Legendre functions of the second kind (references)

Question

I would like to know where can I read a $\textbf{deduction}$ for the legendre functions of the second kind. I know that the Legendre polynomials (or Legendre functions of the first kind) are $P_\ell(x)$. If one tries to obtain a second solution, then this one should be proportional to $P_\ell(x)\ln x$ (by Fuchs theorem), however with the Legendre functions of the second kind we get a term $\ln\dfrac{x+1}{x-1}$. Where does this come from?

Answer 1

Not sure what Fuchs theorem implies in this case, but the general solution to the Legendre differential equation $[(1-x^2)y']' + n(n+1)y = 0$ is $y=\alpha P_n(x) + \beta Q_n(x)$ where $P_n(x)$ are the terminating series expansion Legendre polynomials, and $Q_n(x)$ are the infinite non-terminating series solutions, see for example About the Legendre differential equation.
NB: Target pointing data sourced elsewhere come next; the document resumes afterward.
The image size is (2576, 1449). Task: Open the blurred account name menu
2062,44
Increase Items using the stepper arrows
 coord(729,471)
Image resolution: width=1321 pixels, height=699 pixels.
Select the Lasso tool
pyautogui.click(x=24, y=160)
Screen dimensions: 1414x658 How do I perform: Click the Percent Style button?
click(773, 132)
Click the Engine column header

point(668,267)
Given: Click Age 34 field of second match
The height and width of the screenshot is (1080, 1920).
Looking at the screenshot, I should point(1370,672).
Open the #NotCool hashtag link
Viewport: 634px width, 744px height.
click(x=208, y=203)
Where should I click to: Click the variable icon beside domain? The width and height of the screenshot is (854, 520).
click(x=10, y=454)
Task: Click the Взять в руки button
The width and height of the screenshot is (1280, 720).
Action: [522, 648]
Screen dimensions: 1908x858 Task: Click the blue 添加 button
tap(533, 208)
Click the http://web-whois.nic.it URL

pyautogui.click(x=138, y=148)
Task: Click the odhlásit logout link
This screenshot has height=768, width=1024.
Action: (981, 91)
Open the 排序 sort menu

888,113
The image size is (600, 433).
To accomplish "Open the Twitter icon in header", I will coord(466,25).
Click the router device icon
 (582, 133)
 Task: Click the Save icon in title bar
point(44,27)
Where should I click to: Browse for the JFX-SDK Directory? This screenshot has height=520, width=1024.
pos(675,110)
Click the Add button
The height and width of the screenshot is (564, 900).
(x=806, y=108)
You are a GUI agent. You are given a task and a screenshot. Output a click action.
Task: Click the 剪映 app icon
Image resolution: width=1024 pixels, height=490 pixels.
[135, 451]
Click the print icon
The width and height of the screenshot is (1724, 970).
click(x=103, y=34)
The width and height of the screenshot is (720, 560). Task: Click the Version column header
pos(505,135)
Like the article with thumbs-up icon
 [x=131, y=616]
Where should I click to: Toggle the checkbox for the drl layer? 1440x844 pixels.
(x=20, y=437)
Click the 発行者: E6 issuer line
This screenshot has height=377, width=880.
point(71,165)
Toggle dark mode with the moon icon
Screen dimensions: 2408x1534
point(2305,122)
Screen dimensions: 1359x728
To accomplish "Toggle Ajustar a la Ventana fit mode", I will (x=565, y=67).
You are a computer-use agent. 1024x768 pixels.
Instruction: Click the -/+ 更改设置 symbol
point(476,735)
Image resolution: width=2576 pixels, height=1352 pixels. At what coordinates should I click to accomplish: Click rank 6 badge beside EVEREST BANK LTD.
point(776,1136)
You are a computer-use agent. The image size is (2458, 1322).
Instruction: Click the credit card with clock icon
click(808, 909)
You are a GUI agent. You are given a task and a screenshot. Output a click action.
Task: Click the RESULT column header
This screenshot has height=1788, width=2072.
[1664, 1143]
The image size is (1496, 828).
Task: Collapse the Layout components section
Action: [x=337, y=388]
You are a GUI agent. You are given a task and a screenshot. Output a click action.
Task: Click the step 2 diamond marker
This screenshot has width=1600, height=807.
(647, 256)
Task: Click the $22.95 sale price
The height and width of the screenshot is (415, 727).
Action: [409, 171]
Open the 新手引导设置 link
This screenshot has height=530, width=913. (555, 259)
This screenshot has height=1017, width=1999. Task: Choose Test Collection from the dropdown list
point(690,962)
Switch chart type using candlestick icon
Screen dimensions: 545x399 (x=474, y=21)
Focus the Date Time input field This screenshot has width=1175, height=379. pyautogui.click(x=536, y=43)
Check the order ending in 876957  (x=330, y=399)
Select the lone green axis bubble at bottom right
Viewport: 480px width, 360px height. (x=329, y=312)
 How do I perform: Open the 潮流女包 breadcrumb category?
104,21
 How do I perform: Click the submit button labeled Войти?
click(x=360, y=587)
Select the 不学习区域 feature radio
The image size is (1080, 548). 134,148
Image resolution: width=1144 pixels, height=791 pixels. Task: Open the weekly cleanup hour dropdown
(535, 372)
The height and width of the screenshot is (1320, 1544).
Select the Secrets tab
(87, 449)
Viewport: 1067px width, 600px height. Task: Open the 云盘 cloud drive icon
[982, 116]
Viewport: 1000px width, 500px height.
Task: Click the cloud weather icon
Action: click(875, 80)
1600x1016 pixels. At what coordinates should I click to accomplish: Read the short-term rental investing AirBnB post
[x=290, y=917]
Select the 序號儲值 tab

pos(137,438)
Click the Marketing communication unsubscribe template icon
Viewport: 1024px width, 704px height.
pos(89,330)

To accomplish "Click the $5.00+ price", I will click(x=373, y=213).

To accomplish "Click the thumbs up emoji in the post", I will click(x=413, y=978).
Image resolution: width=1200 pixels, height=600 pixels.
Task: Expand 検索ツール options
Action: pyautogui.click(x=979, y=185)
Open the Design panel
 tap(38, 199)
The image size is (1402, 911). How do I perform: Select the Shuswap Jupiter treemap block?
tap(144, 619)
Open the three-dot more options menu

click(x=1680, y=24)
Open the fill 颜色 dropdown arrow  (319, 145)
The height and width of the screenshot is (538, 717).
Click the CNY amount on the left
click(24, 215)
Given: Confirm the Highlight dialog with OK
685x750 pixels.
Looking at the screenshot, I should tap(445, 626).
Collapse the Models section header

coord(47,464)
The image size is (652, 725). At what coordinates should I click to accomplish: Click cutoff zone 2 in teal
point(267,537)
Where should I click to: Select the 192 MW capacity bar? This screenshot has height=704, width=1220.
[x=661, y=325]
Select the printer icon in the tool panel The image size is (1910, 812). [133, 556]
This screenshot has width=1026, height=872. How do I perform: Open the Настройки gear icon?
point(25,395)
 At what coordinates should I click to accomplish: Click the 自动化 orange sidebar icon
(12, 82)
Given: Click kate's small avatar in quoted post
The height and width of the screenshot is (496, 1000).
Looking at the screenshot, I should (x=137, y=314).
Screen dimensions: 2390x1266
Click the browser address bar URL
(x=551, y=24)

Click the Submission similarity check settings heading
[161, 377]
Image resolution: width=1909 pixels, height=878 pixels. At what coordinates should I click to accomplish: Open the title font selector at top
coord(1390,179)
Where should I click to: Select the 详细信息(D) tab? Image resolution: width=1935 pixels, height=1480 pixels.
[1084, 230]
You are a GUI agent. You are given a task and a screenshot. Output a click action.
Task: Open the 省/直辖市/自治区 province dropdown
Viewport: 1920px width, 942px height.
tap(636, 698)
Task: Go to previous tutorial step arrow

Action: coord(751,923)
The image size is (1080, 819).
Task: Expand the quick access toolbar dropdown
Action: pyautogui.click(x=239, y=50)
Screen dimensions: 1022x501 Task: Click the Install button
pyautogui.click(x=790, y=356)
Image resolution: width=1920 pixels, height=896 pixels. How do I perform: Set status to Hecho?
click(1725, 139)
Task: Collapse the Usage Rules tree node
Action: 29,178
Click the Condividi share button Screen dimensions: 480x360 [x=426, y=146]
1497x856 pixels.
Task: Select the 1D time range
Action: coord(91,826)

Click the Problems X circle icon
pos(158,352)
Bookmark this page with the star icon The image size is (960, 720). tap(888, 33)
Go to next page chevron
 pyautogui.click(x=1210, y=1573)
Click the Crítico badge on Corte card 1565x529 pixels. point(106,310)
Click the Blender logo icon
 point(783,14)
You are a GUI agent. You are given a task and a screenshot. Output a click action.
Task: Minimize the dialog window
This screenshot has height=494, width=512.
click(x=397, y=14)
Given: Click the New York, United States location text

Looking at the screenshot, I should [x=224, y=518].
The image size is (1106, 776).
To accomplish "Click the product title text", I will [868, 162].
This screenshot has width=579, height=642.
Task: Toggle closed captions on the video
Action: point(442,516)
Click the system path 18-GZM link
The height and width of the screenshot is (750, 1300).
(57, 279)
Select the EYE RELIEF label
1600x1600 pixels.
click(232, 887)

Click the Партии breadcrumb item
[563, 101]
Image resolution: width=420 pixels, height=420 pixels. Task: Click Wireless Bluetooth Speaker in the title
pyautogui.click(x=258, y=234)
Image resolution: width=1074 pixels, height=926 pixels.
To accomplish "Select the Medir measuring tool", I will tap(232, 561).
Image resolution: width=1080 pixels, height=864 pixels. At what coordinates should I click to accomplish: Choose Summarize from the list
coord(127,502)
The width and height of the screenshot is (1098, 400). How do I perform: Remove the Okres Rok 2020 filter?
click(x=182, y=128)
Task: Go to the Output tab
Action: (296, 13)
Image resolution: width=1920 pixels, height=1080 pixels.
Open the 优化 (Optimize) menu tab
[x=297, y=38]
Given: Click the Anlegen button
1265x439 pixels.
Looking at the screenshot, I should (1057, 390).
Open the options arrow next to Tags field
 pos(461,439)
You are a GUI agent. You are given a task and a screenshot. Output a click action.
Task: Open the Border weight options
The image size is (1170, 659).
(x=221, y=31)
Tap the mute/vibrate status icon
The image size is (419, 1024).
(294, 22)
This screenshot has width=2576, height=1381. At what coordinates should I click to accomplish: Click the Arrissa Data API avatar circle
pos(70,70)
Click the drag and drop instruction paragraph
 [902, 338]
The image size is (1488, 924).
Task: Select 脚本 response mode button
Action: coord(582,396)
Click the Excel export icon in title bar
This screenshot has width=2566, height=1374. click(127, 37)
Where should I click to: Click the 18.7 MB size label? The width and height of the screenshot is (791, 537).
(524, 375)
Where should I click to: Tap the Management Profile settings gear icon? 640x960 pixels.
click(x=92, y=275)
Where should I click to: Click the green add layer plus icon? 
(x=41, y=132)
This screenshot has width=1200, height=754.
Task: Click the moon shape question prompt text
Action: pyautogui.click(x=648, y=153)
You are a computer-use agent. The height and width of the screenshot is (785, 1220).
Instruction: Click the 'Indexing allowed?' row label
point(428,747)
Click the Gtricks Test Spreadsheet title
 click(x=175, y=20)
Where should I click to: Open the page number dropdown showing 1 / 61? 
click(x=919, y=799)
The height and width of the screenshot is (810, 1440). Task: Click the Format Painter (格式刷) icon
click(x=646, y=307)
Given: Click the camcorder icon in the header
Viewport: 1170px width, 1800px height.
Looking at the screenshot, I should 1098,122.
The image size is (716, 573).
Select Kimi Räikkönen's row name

You can see in that post that

$$Q_0(x) = \frac{1}{2} ln(\frac{1+x}{1-x})$$ And $$Q_1(x) = \frac{x}{2} ln(\frac{1+x}{1-x}) - 1$$ And the rest of the $Q_n$ can then be determined by using the recurrence relation $$(n+1)Q_{n+1}(x) = (2n+1)xQ_n(x) - nQ_{n-1}(x)$$

So all the $Q_n(x)$ contain terms containing a factor $ln(\frac{1+x}{1-x})$

That's where the factor / term comes from.